What is the water quality in Madison County, Georgia?
Madison County, Georgia has a drinking-water quality grade of F with a score of 14.3/100, based on EPA SDWIS compliance data. The county has 26 health-based drinking water violations over the past 5 years. Watershed health, monitoring records, and live streamflow are reported separately on this page.
Are there any water violations in Madison County?
Madison County has 26 health-based drinking water violations recorded by the EPA over the past 5 years. Health-based violations indicate instances where contaminant levels exceeded EPA Maximum Contaminant Levels (MCLs). Violations may have been resolved — check with your local water utility for current status.
How healthy are the watersheds in Madison County?
EPA ATTAINS assessments under Clean Water Act §303(d) indicate 48.0% of Madison County's 25 assessed water bodies are classified as impaired (12 impaired).
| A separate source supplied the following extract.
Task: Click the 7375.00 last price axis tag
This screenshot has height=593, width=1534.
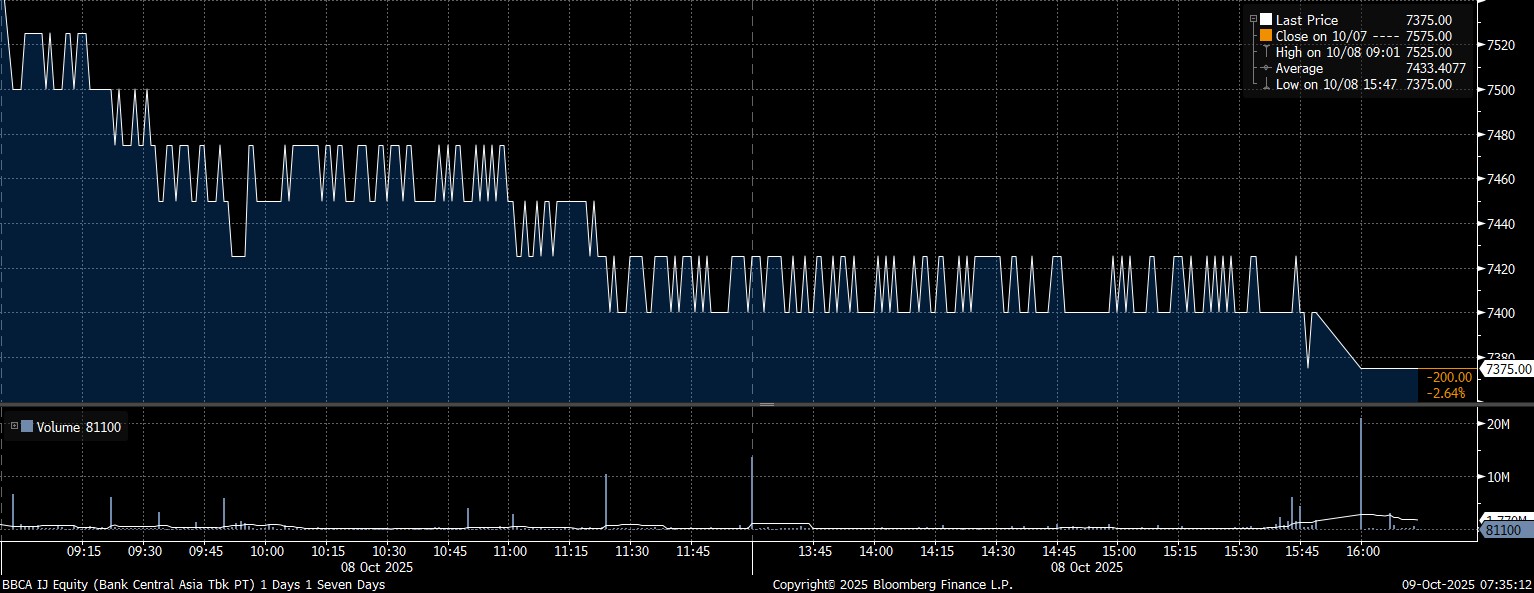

The top reported causes are FECAL COLIFORM, PH, FISH BIOASSESSMENTS. Impairment means the water body fails to meet state quality standards for at least one designated use — drinking water source, recreation, aquatic life, or fish consumption. Note: watershed impairment doesn't always translate to tap-water issues; treatment plants can remove most regulated contaminants.
How much water-quality monitoring happens in Madison County?
EPA's Water Quality Portal records 2,100 measurements from 9 monitoring sites in Madison County over the past five years. The most frequently measured characteristic groups are Physical, Nutrient, Organics, Other. Each measurement is a single sample analyzed for one characteristic (E. coli, pH, dissolved oxygen, etc.). High monitoring density means more scientific evidence behind any reported signal — it does not by itself indicate water quality.
What's happening with rivers in Madison County right now?
Madison County's primary USGS streamgage on the BROAD RIVER ABOVE CARLTON, GA is currently reading 415 cubic feet per second — 39% of the long-term mean of 1,060.36 cfs. This is well below typical — often a signal of drought stress on source water. For genuine real-time data, visit waterdata.usgs.gov.
How does Madison County water compare to the Georgia average?
Madison County's SDWIS water quality score of 14.3/100 is lower than the Georgia state average of 64.4. The average water quality grade across Georgia is C, based on data from 159 counties with available SDWIS data.
Is tap water safe to drink in Madison County?
Based on EPA SDWIS data, Madison County has a water quality grade of F (14.3/100). This indicates below-average compliance with significant violations. Residents may want to consider home water filtration or independent testing. The grade speaks to the public water system, not the watershed — for watershed-level concerns, see the Watershed Health zone. For the most up-to-date information, contact your local water utility or review your Consumer Confidence Report (CCR).
Why does Madison County have so many water violations?
Madison County has 26 health-based drinking water violations on record from the EPA SDWIS database. A higher violation count can result from aging infrastructure, underfunded water utilities, agricultural runoff contamination, or industrial pollution. Counties with more water systems may also see more violations simply due to scale. Residents concerned about water quality should consider independent water testing and home filtration systems.
How does Madison County rank for water quality in Georgia?
Madison County ranks #143 out of 159 counties in Georgia by SDWIS water quality score (1 = best). With a score of 14.3/100, it falls in the bottom third of counties statewide. The ranking reflects EPA SDWIS compliance only — not watershed impairment, monitoring density, or streamflow, which are tracked separately on this page.

Data Sources

Drinking-water compliance data from the EPA Safe Drinking Water Information System (SDWIS) via the ECHO enforcement database. Scores reflect compliance history and health-based violation counts.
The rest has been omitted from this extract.